My initial thought as I read the proposal was to represent currentLocation
as a lexical bound variable, thus "error" is rewritten to the expression:
let currentLocation = "someplace.hs:123"
in errorLoc currentLocation
there is no referntial transparency issue in that because there is no
global function "currentLocation", it's a lexically bound variable in the
rewrite environment.
Btw, I'm happy that people want to implement whatever they feel like. Feel
free to do whatever makes sense. My comments are not meant to discourage
this :-)
Alexander
On Mon, Feb 25, 2013 at 2:02 PM, Petr Pudlák
2013/2/25 Michael Snoyman
At that point, we've now made two changes to REWRITE rules:
1. They can takes a new ALWAYS parameters. 2. There's a new, special identifier currentLocation available.
What would be the advantage is of that approach versus introducing a single new REWRITE_WITH_LOCATION pragma?
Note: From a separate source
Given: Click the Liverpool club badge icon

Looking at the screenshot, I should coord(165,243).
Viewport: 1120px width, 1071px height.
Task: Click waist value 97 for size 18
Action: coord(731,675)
Just a remark: 'currentLocation' is not a function (it's a special keyword) but behaves like one - it returns some kind of value. But it's not referentially transparent - it returns a different value depending on where it's used. This is something that I really don't expect from Haskell. So having it return `IO Location` seems therefore much better option. And if someone really wants to get the location as a pure value, (s)he can simply wrap it with `unsafePerformIO`, which signals code readers to be careful with that part.